Think of muscle tension or muscle stiffness like a spring or elastic band. The greater the tension, the greater the recoil and energy return. A muscle with a greater tension is like a stiff elastic band. Stretch it a bit and when you let go lots of energy is returned allowing the band to fly off. A muscle with low tension is like a loose elastic band. You can stretch it a bit, but it won’t go very far when you release it.

Greater muscle tension will allow your muscles to store and release more energy whilst running allowing you to run faster due to a better running economy.

Is My Muscle Tension Low Or High?

There are two main ways to figure out your state of muscle tension:

  1. Paying attention to how your muscles feel whilst running
  2. Gauge muscle tension by pressing into the leg muscles

1) Paying Attention To Your Muscles Whilst Running

Whilst running pay attention to whether you feel ‘bounce’ in your steps or feel sluggish. This is a good indicator as to where your muscle tension is at. The easiest way to try and determine muscle tension whilst running is to add a couple of strides at the end of your run. If your steps feel light and quick, it’s likely your muscle tension is high whereas if you feel that your feet take longer than usual to get off the ground, your muscle tension is probably low.

You can also try to figure out where your muscle tension is at by doing three explosive tuck jumps for height. If your legs feel quick and muscle fire rapidly, your muscle tension is most likely high. However, if less power is generated than usual, your muscle tension is likely to be low.

Issues

Since this method of figuring out your state of muscle tension requires running and focusing on the muscles, it can be hard to determine whether muscle tension is high or low if you’ve been training intensely as you may be pushing your body to the limit and entered a phase of overtraining. If your whole body feels sluggish that doesn’t mean that your muscle tension is necessarily low, but maybe your whole body needs a bit of a rest to properly recover.

2) Pressing Into The Leg Muscles

During rest, in a relaxed position push down or have someone else press into the middle of your major leg muscles. The more force required to push down into the muscle, the greater the muscle tension. If little force is required to get ‘deep’ into the muscle, your muscle tension is probably low.

Benefits Of High And Low Muscle Tension

High muscle tension allows for a greater running economy which will help you to run faster and more explosively. This is very beneficial when racing shorter distances and track running as lots of energy is returned from the surface of an athletics track.
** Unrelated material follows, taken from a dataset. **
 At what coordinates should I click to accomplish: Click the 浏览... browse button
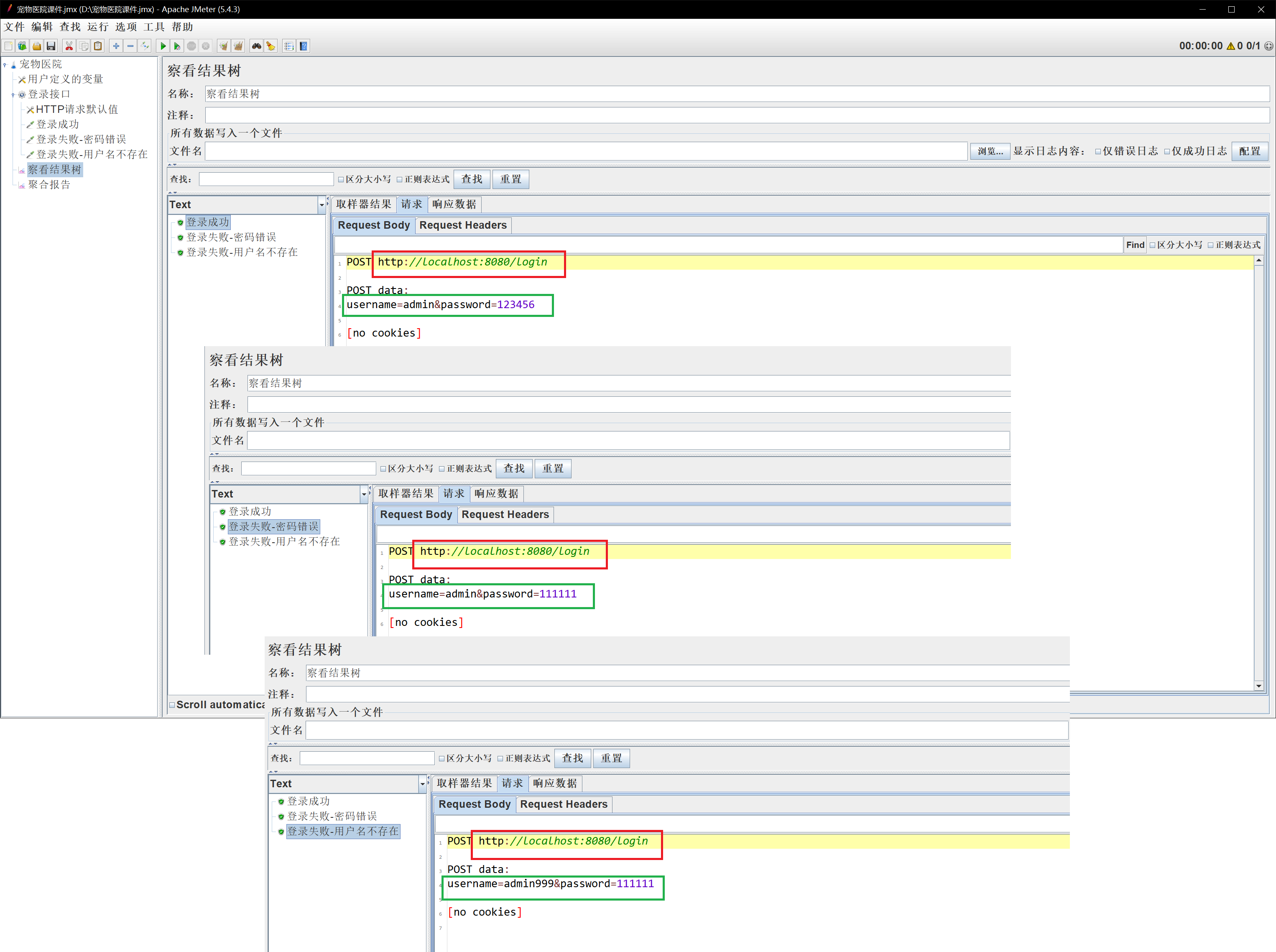click(990, 152)
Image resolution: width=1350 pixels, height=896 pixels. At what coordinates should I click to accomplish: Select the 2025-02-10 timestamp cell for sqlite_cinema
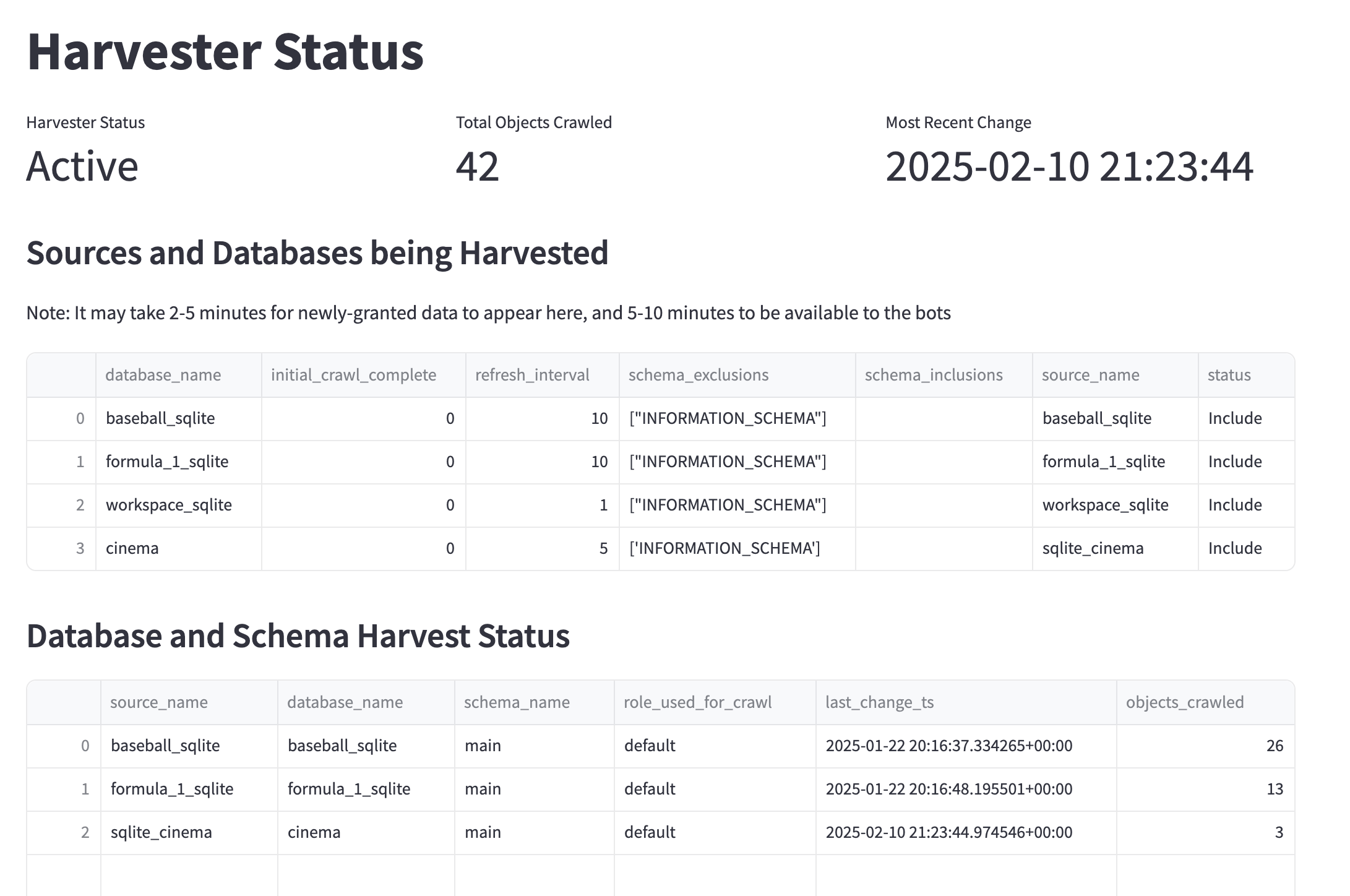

However, high muscle tension isn’t always beneficial. Lower muscle tension is better when you’re running longer distances such as a half marathon and further because you need your body to be more efficient when running for such a long period of time. Explosiveness isn’t as important in the longer distance races as it is in the shorter distance races. In addition, your body, legs and muscles will recover better from training when muscle tension is low.

How To Alter Muscle Tension

Muscle tension can be increased using the following strategies (greatest effect to least effect):

  • Sprinting
  • Weight training
  • Ballistic/power work
  • Faster intervals e.g. 12 x 200m with 200m jog
  • Strides
  • Ice baths
  • Running on hard surfaces
  • Plyometrics

Muscle tension can be decreased using the following strategies (greatest effect to least effect):

  • Long runs
  • Intense workouts that fatigue the body
  • Threshold/Tempo runs
  • Easy runs
  • Massage
  • Warm baths
  • Running on soft surfaces

Quick Increases To Muscle Tension

The week before a race, little fitness can be gained. Therefore, before a big race, it is usually best to try and prime the muscle to have the right muscle tension to perform optimally.

If you want to increase tension in the days leading up to a race consider the following:

  • 3 days before a race, do some weight lifting – not heavy weights, but light to moderate weights just to reinforce movement patterns.
  • The day prior to your race go out for a quick jog and finish off with 4 strides for up to 15 seconds at a fast pace.
  • Do your race warm up on the roads (or any hard surface) and perform dynamic running drills such as high knees along with another couple of strides at a good fast pace.